And perhaps this is what so many women experience.
The more we become obsessed with performance, outcomes, and proving ourselves, the narrower life becomes.
Performance mode often sounds like:
"Am I doing enough?"
"Am I successful enough?"
"Am I falling behind?"
"What if I fail?"
And underneath all of it lives a nervous system quietly asking:
"Am I safe?"
Because performance often creates anxiety.
Anxiety creates stress.
Stress elevates cortisol.
And over time, the body begins spending more energy surviving than becoming.
Maybe We Were Never Meant to Force Our Purpose
What if purpose is not something we conquer?

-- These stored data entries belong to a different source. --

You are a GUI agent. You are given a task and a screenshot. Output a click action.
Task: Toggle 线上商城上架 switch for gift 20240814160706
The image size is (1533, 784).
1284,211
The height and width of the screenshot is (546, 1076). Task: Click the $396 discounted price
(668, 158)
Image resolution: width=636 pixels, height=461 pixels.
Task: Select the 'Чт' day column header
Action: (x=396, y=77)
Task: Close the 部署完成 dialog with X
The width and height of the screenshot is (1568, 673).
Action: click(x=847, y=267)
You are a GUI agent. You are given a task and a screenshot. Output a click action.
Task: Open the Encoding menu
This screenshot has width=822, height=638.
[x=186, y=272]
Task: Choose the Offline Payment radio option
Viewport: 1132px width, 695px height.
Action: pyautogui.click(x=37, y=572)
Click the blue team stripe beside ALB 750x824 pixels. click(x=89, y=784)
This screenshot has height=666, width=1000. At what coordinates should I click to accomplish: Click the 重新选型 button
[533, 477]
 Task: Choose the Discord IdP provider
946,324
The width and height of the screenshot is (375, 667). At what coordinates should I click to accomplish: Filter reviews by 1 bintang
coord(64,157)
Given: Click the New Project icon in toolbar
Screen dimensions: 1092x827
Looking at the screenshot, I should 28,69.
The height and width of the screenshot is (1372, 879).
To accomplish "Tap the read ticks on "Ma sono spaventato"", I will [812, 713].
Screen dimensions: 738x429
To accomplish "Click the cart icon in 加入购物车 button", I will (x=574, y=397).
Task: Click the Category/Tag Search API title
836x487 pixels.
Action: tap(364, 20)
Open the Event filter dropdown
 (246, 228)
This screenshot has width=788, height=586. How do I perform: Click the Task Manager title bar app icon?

What if it is something we uncover?
What if our role is not to obsess over every result, but to notice our genuine desires, our curiosity, our aliveness, and move toward them?
Maybe trusting life does not mean waiting for the universe to do the work for us.
Maybe it means believing that not everything requires force.
At Lea, we often speak about embodiment, movement, nervous system regulation, feminine wisdom, creativity, and pleasure because they all carry the same message:
Sometimes growth happens not only through effort.
Sometimes growth also happens through trust.
Trust Is Not the Same as Doing Nothing
Now, am I saying we should all sit back and stop taking action?
Absolutely not!
This is not an invitation to become passive or disconnected from life. It is an invitation to become more conscious about where our actions come from. Because we can take the exact same action from completely different places.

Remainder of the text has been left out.